The Joe D. and Margaret McGuill Family is raising awareness and striving to assist with continued research for Prader-Willi syndrome. On June 23, the first Matthew McGuill Memorial Walk will begin at 8 a.m. at King’s Park.
The walk will proceed down Commerce Street to St. James Catholic Church and turn south on Osage Street back to King’s Park. Participation in the walk will not require fees or donations.
Whitlow says she believes thousands of children born with the syndrome continue to be misdiagnosed.
Prader-Willi syndrome (PWS) is the most common genetic cause of life-threatening obesity in children. Although the cause is complex, it results from an abnormality on the 15th chromosome. It occurs in males and females equally and in all races.
Prevalence estimates range from 1 in 8,000 to 1 in 25,000 with the most likely figure being 1 in 15,000.
PWS typically causes low muscle tone, short stature if not treated with growth hormone, incomplete sexual development, and a chronic feeling of hunger that, coupled with a metabolism that utilizes drastically fewer calories than normal, can lead to excessive eating and life-threatening obesity.
Constant supervision is necessary to control the food compulsion. The drive to consume food lasts throughout the victim’s lifetime.
“When Matthew was born, so little was known about PWS,” Whitlow said. “There was no support and nobody knew what to do so doctors told Mother it was her fault that he ate too much. She lived with that guilt for a long time.”
Yet, in death, as in life, Matthew changed people’s lives for the better.
Scheduled to be released from John Sealy Hospital in Galveston where he was hospitalized, Matthew’s heart stopped beating. By then, he weighed in excess of 400 pounds and suffered from congestive heart failure.

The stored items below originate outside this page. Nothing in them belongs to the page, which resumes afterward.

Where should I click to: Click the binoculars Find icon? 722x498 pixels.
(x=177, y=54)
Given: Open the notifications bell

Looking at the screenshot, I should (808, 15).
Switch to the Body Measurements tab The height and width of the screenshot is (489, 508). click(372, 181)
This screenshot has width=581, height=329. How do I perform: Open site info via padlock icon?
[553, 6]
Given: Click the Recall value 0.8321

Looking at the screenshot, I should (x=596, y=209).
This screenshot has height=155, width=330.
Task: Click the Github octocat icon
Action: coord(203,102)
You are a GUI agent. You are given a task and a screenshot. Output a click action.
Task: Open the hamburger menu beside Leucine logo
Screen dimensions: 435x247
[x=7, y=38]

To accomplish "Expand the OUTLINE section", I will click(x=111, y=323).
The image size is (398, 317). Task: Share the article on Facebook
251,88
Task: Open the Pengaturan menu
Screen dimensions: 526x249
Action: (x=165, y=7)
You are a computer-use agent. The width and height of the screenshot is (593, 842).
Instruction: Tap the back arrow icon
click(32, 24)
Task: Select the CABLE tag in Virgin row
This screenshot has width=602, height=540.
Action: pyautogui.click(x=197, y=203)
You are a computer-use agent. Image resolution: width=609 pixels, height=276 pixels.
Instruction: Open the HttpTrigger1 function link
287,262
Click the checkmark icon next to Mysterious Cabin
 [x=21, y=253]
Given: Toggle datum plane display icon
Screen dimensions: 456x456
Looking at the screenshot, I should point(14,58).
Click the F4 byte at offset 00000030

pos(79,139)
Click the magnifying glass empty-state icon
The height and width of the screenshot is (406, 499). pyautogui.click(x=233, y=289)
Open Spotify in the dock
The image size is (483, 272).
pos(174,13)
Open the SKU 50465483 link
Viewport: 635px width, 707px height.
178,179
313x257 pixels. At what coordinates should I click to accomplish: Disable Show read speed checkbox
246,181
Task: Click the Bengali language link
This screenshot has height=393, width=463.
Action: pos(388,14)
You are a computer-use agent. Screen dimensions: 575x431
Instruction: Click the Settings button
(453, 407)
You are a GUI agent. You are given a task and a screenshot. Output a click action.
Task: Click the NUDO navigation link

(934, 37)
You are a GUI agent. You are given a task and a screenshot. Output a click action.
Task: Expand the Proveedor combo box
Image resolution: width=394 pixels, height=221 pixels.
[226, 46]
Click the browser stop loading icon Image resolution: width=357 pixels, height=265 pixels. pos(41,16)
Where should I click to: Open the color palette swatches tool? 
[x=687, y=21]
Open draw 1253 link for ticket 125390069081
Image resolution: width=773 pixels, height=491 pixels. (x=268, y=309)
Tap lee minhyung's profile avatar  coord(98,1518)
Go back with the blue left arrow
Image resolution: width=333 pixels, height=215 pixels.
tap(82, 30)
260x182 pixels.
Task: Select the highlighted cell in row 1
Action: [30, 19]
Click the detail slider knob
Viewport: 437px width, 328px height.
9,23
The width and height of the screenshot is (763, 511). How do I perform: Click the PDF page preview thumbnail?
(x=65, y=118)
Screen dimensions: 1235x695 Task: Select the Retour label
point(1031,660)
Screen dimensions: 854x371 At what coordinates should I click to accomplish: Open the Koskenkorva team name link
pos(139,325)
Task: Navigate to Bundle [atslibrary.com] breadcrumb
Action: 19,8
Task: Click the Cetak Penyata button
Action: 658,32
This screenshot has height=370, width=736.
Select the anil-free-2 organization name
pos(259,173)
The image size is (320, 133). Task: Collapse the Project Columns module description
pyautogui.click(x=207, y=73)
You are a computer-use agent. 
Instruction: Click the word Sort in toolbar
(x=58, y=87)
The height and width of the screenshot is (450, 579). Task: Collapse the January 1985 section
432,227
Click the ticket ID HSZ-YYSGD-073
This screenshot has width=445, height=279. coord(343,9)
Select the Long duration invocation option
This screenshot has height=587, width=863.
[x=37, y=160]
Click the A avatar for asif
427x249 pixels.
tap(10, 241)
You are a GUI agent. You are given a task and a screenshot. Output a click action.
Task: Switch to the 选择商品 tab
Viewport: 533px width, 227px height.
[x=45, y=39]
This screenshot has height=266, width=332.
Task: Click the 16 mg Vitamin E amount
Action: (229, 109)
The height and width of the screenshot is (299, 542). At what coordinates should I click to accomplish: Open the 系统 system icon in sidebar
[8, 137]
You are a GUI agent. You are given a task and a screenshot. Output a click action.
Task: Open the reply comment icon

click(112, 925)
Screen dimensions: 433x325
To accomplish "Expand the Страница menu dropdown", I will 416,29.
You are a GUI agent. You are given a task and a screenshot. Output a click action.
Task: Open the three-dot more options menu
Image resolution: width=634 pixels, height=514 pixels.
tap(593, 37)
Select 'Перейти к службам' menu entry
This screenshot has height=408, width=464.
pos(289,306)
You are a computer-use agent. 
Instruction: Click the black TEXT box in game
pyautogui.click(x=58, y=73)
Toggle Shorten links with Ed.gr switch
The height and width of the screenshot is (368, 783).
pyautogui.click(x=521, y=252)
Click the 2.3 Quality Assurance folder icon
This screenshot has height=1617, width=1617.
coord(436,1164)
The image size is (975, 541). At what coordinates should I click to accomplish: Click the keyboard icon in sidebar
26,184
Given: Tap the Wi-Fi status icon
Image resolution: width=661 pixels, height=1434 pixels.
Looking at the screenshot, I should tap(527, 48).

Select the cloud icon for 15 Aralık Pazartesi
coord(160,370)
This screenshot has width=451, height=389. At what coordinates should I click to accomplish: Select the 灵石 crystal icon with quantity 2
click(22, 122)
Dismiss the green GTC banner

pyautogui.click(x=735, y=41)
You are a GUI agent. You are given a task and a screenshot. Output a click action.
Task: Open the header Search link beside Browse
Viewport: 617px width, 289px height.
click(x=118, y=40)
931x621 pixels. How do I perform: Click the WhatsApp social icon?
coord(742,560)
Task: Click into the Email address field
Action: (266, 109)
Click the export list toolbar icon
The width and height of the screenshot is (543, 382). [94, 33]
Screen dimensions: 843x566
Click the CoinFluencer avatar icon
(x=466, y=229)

“Just hours after his death, they called Mom and asked if they could do an autopsy,” Whitlow said. “I can’t imagine the strength it took for her to say yes.”
The McGuills’ willingness to allow doctors to examine and study the syndrome through Matthew changed the way Prader-Willi is treated today.
“Mom told them to study every tissue so that his death would not be in vain and they found out so many things through Matthew,” Whitlow said.
They also discovered that many who suffer from PWS are not profoundly retarded.
“Matthew was smart and kind and caring,” so Whitlow said.
After school, Matthew often visited shut-ins, and called senior friends. But his peers made life difficult.
“He used to ask me why the kids didn’t like him,” Whitlow said.
Coupled with the sadness was also joy.
“Matthew loved the Bobcats and he knew every player’s stats,” Whitlow said.
During the 1981 football season, the coach allowed him to sit on the bench with the team.
“I bawled the whole night because I knew he was in heaven sitting there with them,” Whitlow said.
More research, education and awareness are urgently needed.
“Come and join the McGuill family in honoring Matthew and his life while spreading the word about PWS,” Whitlow said.
T-shirts will be available for $10. Donations for the Matthew McGuill Memorial Walk to support the Prader-Willi Syndrome Association will be accepted at the event or may be made online at www.firstgiving.com/fundraiser/matthewmcguill/.